After Isaac Royall Jr. fled to England at the outbreak of the Revolutionary War, the General Court confiscated his estate. The mansion was used during the early months of the Revolution by Generals Lee, Stark, and Sullivan, and was visited by George Washington who, according to legend, interrogated two British soldiers in the Marble Chamber.
After the Revolution, Washington’s secretary, Colonel Cary lived in the house for two years and in 1790 William Woodbridge kept a boarding and day school in the house. In 1804 the estate was returned to Isaac Royall Jr.’s heir, his granddaughter Elizabeth Royall Pepperrell Hutton, who sold the estate to Robert Fletcher for £16,000 in 1806.
Fletcher, in turn, sold portions of the property to a group of investors, and it was eventually sold (in 1810) to Jacob and Ruth (Dawes) Tidd. Jacob Tidd was a successful rum distiller who owned a fashionable home in Boston. The Royall estate was intended to be a summer home for him and his family, and he purchased many acres of land surrounding the house, which he used for the cultivation of flowers and fruit trees. After he passed away in 1821, Ruth Tidd lived in the house year-round until she died 40 years later in 1861. The house passed through several hands after this, and by the end of the 19th century had fallen into disrepair.
In 1898, the Sarah Bradlee Fulton Chapter of the Daughters of the American Revolution conceived the idea to preserve the Royall House “for the sake of its history and aesthetic value.” On Patriots Day they opened up the house to the public for a Loan Exhibition of colonial furnishings and valuable relics. In 1906 this group of women recruited a wider group of “patriotic men and women” and formed the Royall House Association.

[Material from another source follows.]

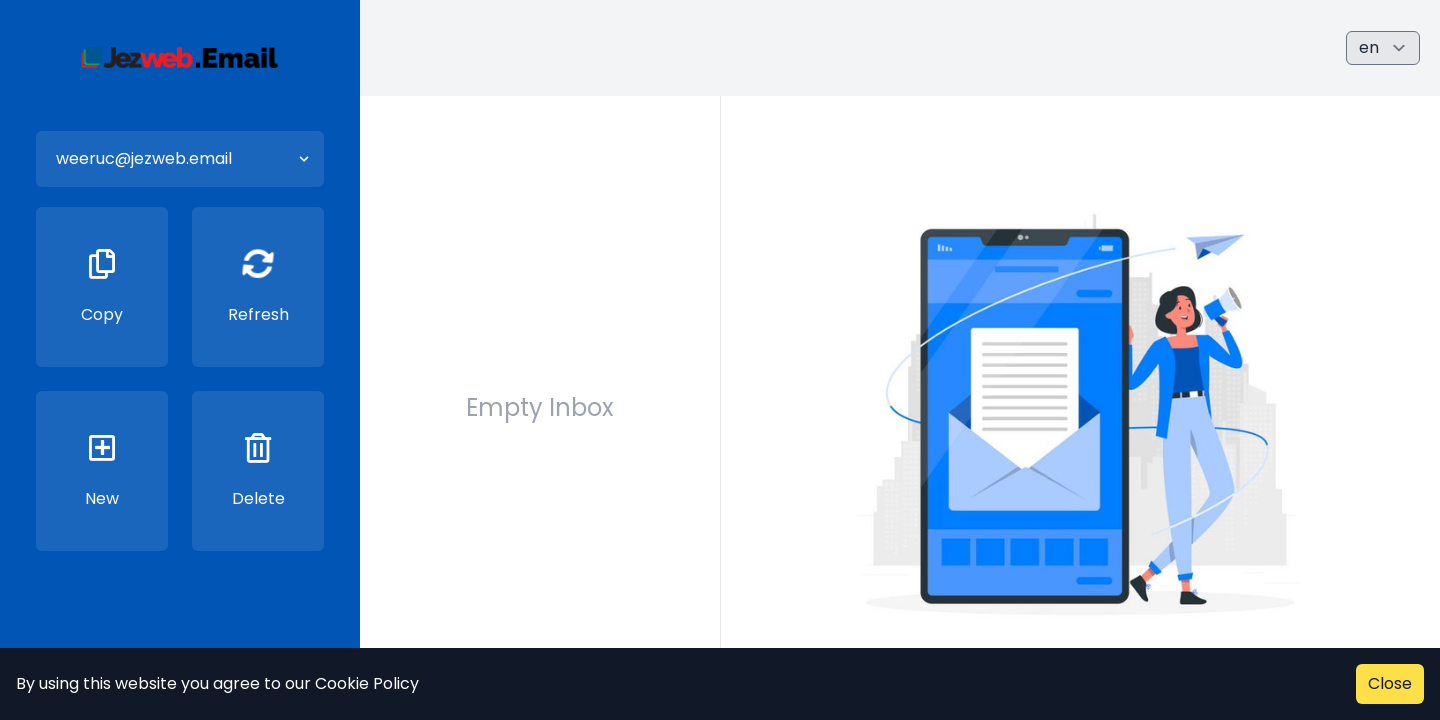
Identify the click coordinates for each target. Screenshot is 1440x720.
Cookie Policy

The group’s initial mission was to raise the $10,000 necessary to purchase the Royall House, the Slave Quarters, and three-quarters of an acre of surrounding land to be maintained as a museum, which they were able to do in April 1908. A number of interior and exterior restorations of the buildings and site have been conducted over the years, and in 1962, the Royall House was designated a National Historic Landmark. Today the Royall House Association (RHA) owns and operates the Royall House and Slave Quarters as a museum and educational resource.